_Directives:_
1/ Name every person mentioned by name in the excerpt on law and the body in Mehr's auto-fiction.
2/ Resume the excerpt on law and the body in Mehr's auto-fiction, writing on from its final sentence.

For Deleuze and Guattari, this ontology of the corporeal is implicated in a collision of space, an occupation of the dynamic dialectic at which chaos emerges, and yet is more than simply an embodiment of the material resulting from this interaction.  Hence, law’s attempt to eradicate its own degenerative impulses leaves its own body in a disassembling locus of being before itself: as one iteration of Mehr’s multiple narrating figures describes, she is positioned “between day and night, there is nomansland.there, three moons blossom.there the toads squat with multifaceted eyes, twilight, and knife” (S, 21). If this “nomansland” is interpreted as a spatio-temporal matrix, a “continuum of all substances in intensity and of all intensities in substance,”  then the corporeality spatialized in “this between-world” (S, 123) must be read through the materiality that the law perpetually seeks to negate, where “matter is seen as radically anterior.”  It is here, in the body’s negotiation with space,  that juridical authority can be seen to come undone. The nonlinear dislocating narrative of this work of auto-fiction provides a productive of engaging with the ‘undoing’ of law by questioning law’s production of the vulnerable body, and exposing the inherent vulnerability of the sedentary spatial order from which the threatening body of the nomad must be juridically excised. Mehr’s work subverts the mode of suffering experienced through the corporeal dismemberment of the dehumanized figure by revealing the way in which the normative production of the abnormal, dangerous, and monstrous relies on this excision to obscure its own mythical role birthing the vulnerable state.
4_Splitting the Body, Assemblages, Waste, and Withdrawal
Although the law maintains its authority through its anticipation of the relationality between space and the corporeal,  its efficacy as a system of containment is generated primarily through the sadistic sculpting of vulnerability. Indeed, in the text, Mehr describes the way in which her narrator’s “legal guardianship continued to prune” (S, 4). And yet, while this seemingly portrays the absolute authority of the law to wield its power over an abject subject, the paradox of this process of subjectification is that, as Andreas Philippopoulos-Mihalopoulos suggests, “[a] body withdrawing is law withdrawing.”  For Philippopoulos-Mihalopoulos, this process is therefore marked by an irrevocably incommensurate gesture towards absence, in which “withdrawal is materially embodied and emplaced. It is always here, in the space opened up by the law.”  In this sense, withdrawal can be read as a strategy of resistance as well as the manifestation of law’s fallibility, which can also be considered in the light of Deleuze and Guattari’s reading of the BwO as fundamentally in opposition to withdrawal or, as they define it, “disarticulation.”  The law is always embedded in the ongoing negation of embodiment, negating the “mundane fact that for law to function at all, it must first and foremost have a hold over bodies.”

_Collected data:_
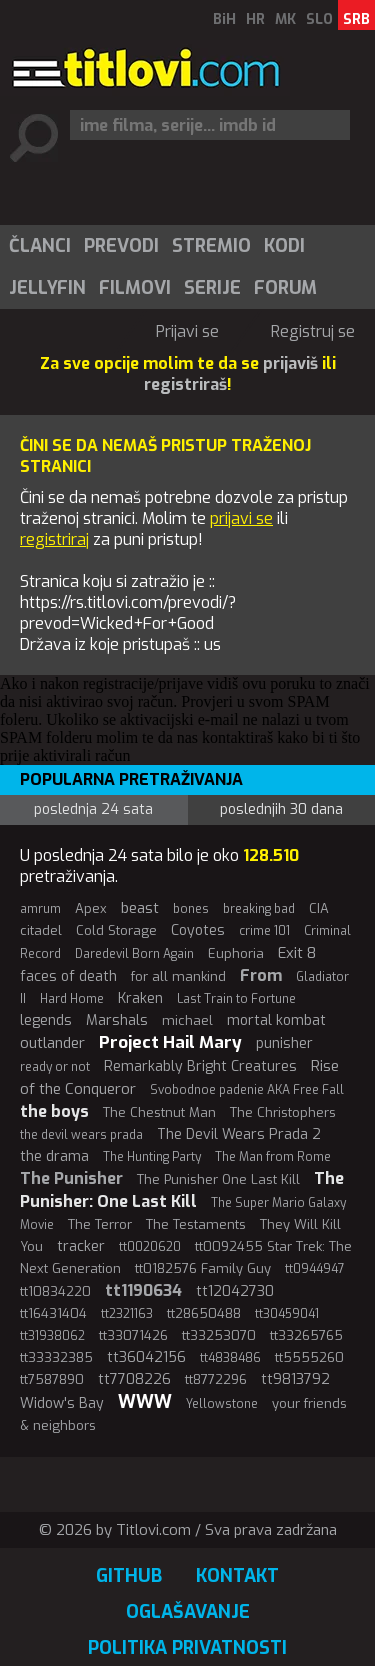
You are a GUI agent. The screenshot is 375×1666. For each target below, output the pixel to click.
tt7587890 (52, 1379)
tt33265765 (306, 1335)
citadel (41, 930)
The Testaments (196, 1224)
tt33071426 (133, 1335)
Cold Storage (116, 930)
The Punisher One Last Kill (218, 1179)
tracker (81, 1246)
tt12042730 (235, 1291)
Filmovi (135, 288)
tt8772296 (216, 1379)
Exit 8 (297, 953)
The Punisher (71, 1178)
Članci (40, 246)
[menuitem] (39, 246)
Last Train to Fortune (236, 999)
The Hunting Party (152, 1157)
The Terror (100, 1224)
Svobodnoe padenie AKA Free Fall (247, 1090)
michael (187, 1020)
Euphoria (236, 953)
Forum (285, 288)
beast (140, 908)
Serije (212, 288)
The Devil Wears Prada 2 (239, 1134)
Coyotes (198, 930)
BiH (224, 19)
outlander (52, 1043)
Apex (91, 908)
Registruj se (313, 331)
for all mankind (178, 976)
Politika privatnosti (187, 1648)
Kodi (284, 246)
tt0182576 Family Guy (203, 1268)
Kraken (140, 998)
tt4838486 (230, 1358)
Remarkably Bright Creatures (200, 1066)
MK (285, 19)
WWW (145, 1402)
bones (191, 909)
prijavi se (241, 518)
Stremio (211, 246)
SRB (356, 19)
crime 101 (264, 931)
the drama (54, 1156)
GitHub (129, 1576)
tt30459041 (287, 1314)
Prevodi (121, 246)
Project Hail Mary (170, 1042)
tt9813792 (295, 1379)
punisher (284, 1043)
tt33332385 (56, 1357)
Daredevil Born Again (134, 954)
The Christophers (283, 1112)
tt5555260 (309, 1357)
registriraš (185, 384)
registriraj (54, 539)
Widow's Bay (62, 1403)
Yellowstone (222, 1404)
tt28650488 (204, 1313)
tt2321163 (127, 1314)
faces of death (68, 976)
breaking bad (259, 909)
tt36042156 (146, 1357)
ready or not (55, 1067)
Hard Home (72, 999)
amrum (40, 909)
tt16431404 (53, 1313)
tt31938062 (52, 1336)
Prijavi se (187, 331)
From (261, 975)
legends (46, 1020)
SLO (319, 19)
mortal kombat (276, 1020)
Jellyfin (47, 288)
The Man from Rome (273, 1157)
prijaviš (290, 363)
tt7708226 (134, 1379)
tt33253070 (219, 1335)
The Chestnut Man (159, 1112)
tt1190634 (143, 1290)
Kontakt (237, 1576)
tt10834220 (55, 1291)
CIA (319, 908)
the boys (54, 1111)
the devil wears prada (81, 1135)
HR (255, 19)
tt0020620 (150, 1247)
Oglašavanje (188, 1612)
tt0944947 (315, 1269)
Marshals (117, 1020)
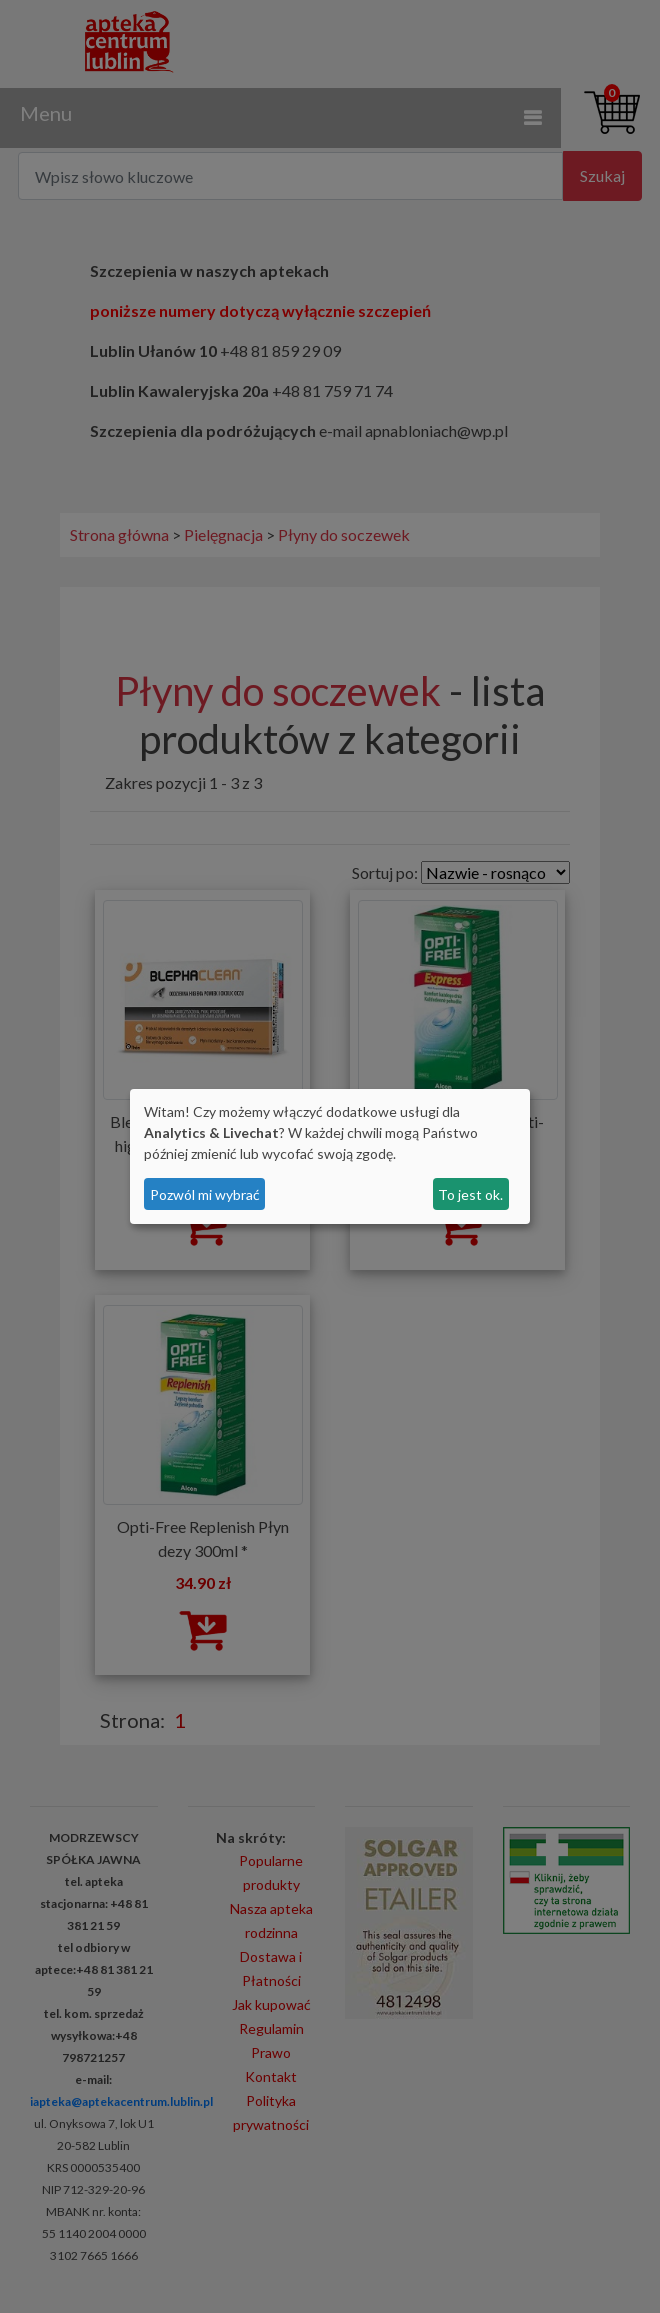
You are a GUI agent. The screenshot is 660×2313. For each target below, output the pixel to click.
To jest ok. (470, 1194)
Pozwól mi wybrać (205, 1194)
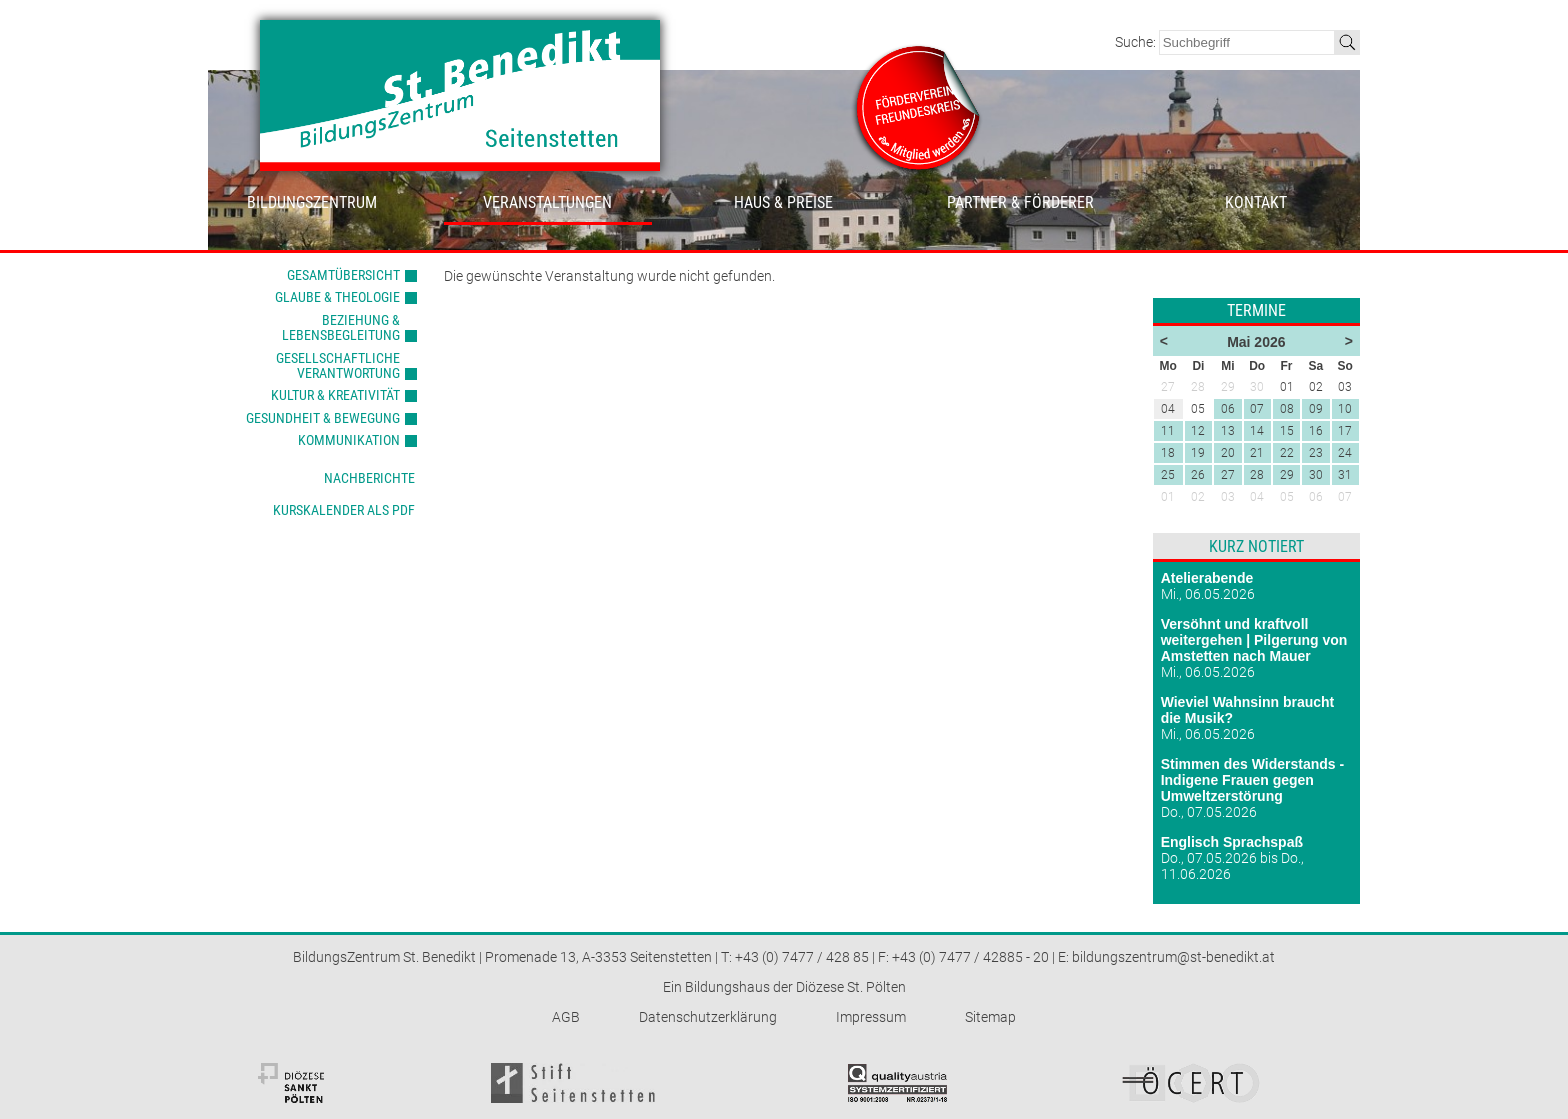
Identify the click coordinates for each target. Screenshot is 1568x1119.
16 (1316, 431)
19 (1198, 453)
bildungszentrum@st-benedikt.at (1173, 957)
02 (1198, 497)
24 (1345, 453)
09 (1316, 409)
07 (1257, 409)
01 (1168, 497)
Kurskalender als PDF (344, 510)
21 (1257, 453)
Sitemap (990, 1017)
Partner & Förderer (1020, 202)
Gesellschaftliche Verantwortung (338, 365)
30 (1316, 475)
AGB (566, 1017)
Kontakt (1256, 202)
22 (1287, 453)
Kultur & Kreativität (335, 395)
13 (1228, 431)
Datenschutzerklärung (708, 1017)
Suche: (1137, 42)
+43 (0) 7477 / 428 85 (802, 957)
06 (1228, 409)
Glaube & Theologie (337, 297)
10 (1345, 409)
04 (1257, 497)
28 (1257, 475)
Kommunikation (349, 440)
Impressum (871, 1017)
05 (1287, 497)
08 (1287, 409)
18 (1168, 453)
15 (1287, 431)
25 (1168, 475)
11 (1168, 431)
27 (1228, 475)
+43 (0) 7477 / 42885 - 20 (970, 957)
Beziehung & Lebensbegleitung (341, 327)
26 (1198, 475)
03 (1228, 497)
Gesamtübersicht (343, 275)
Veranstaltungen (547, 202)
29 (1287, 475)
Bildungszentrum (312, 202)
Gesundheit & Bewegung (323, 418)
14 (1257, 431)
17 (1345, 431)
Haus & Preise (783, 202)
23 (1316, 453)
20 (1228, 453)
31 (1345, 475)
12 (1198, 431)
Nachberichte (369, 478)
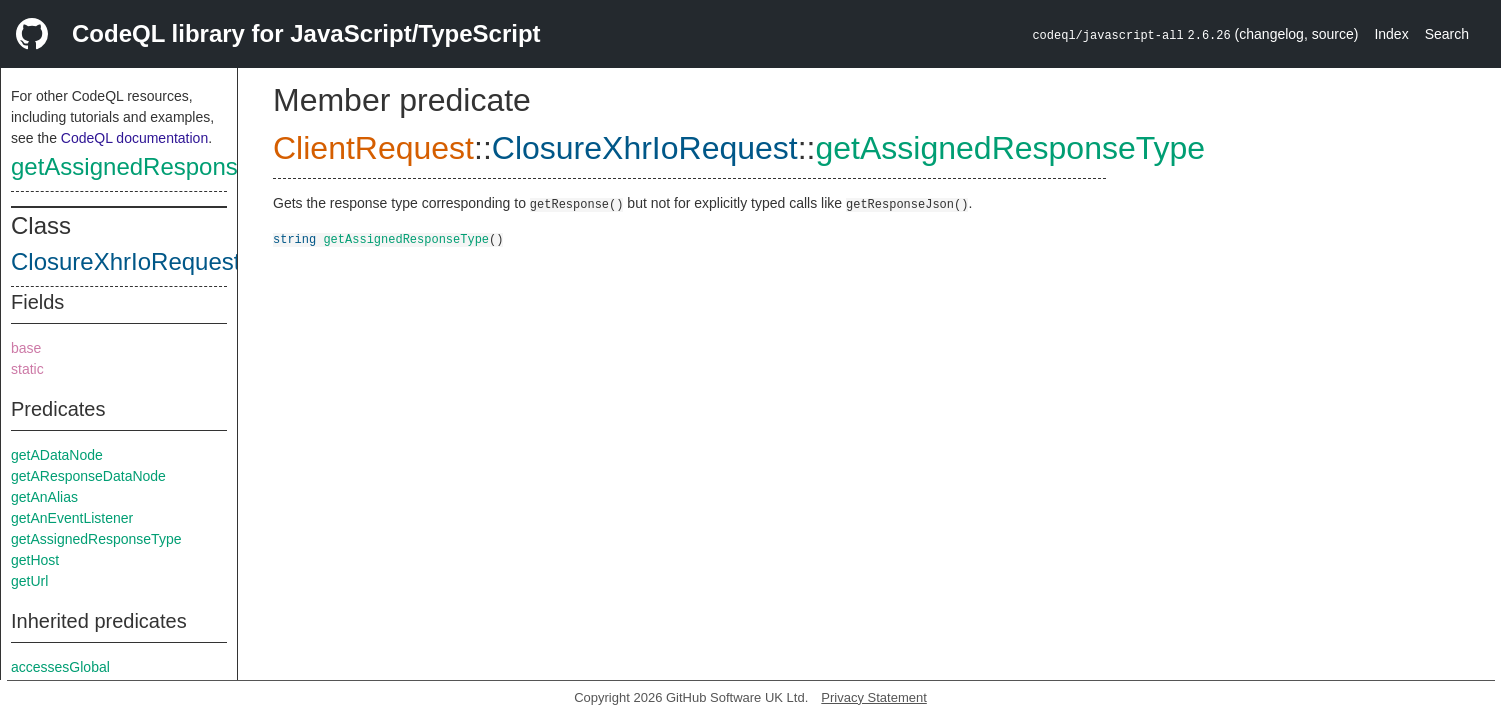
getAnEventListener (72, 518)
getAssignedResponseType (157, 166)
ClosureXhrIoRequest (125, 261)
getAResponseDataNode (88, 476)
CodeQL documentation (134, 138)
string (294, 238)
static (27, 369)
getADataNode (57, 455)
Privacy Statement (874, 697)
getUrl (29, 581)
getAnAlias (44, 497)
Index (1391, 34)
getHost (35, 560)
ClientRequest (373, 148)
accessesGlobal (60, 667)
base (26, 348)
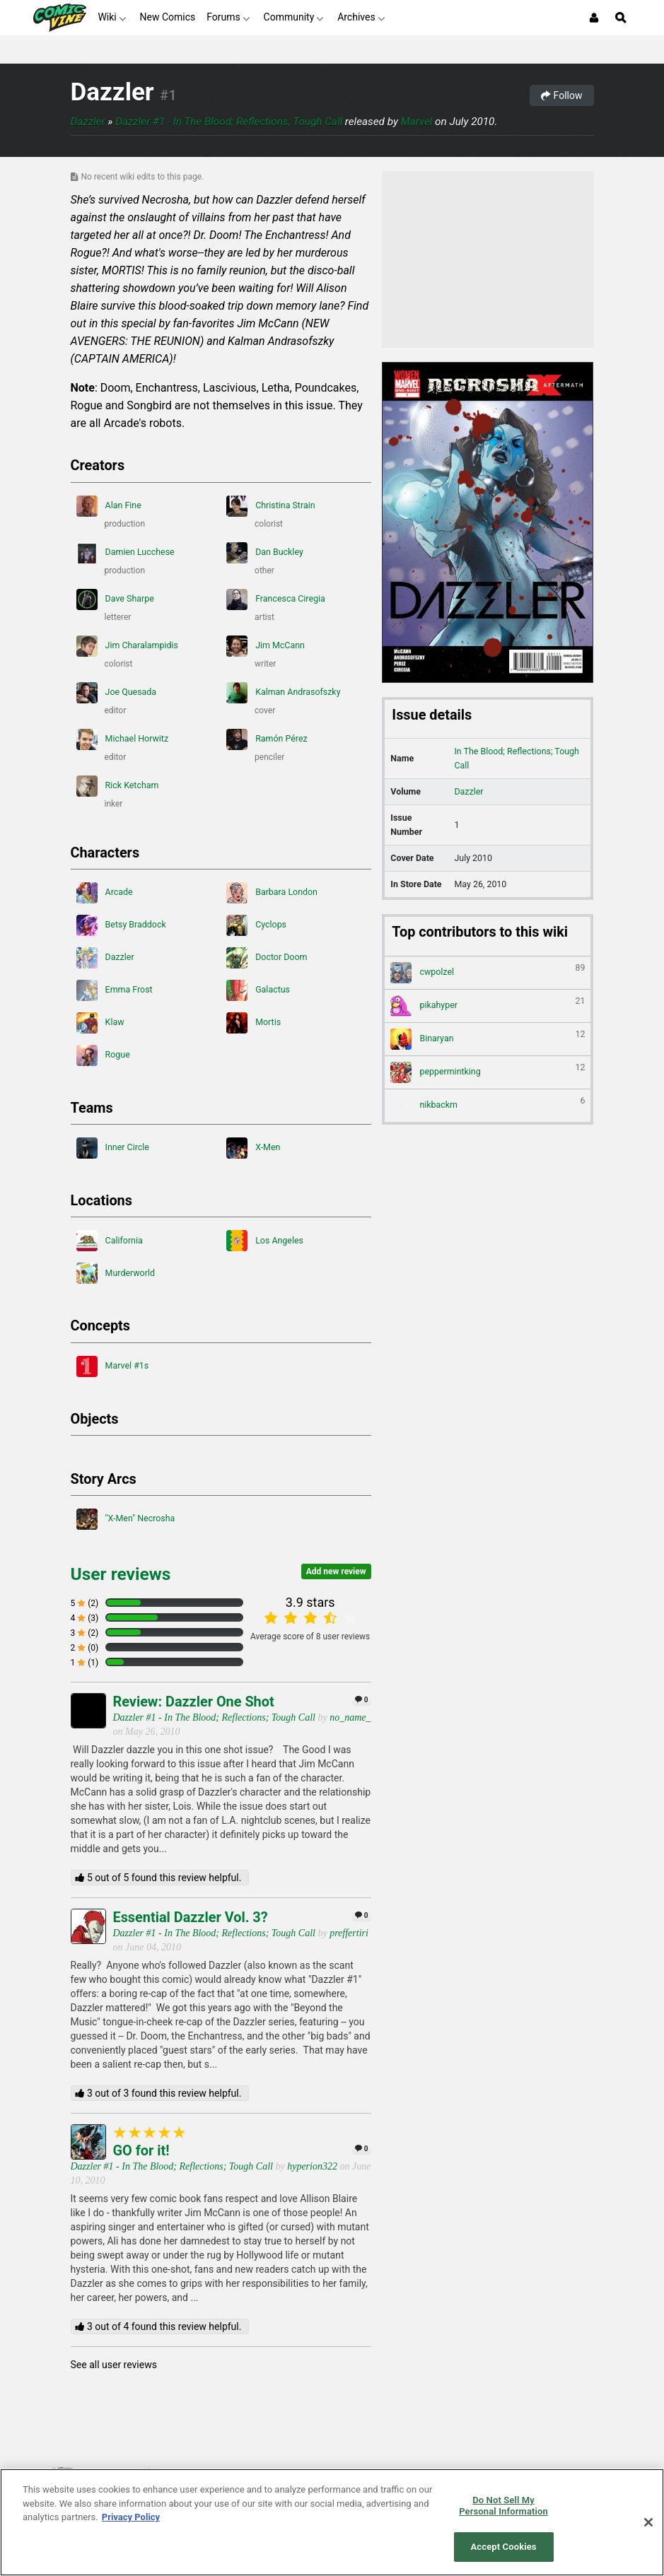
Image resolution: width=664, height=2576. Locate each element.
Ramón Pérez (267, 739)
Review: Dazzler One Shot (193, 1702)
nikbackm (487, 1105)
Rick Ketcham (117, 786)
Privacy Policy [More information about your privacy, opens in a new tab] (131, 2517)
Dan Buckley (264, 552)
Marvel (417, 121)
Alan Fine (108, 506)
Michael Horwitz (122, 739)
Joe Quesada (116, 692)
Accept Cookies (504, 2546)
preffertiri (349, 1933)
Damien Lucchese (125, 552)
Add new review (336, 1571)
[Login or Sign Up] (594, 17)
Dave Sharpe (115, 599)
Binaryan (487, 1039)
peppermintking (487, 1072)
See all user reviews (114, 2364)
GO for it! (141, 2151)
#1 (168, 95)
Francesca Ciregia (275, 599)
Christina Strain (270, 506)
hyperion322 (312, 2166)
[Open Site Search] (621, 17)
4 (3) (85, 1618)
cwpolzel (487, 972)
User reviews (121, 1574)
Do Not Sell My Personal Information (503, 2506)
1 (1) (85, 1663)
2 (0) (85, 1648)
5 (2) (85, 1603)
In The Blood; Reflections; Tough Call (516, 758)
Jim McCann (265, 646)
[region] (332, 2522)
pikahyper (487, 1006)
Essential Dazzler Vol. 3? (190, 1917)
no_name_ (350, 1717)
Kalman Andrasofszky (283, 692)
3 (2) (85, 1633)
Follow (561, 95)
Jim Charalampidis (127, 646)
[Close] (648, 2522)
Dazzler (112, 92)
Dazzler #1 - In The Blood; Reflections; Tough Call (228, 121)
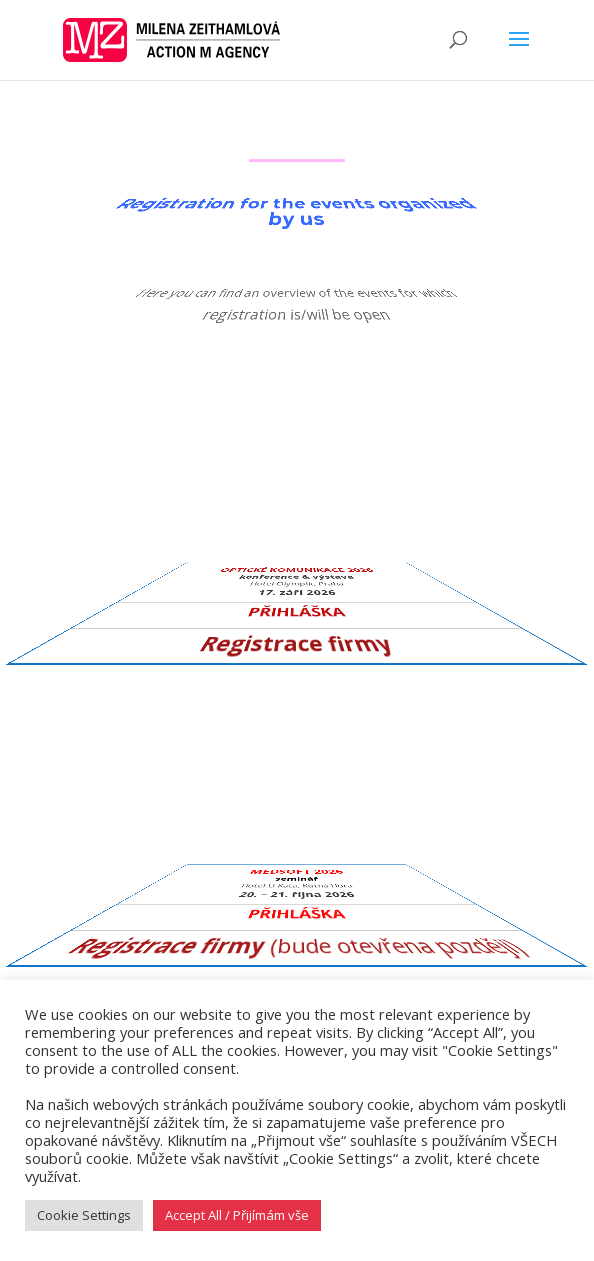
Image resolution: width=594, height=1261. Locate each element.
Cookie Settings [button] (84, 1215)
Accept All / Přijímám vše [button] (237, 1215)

_Exercise responses:_
1/ Deleuze, Guattari, Mehr, Andreas Philippopoulos-Mihalopoulos

2/
Mehr frequently acknowledges this in the text when the anonymous representatives of the normative order “torment” her narrator through a ritual of punishment (S, 65). Like Agamben’s Muselmann, the narrating subject is tortured to a point beyond feeling. However, when Mehr’s protagonist is reduced to “a shapeless mass of flesh” responding to the quasi-disembodiment of a corporeal construct of the juridical order which is, to quote Anna Grear, itself “hardly human after all”  — “two faces bend over the white bed.two pairs of eyes glint black and threatening” (S, 8) — she remains a threat to the sculpting process of the law, even while “being punished” for her immobility (S, 8). The vulnerable subject therefore paradoxically remains a threat on the basis of her identity as a nomad, and yet is being disciplined for remaining still, with what is left of her body. The narrating figure experiences her monstrosity through a form of distancing, rather than dissimulation, in which the abject figure withdraws to a position beyond witnessing.  From this perspective, it is apparent that the law relies on the negated disembodiment of the degenerative body: to enable withdrawal of any kind would be to “[move] one’s body away from the law, withdraws one’s corporeal attachment to it and [see] the law in full materiality.”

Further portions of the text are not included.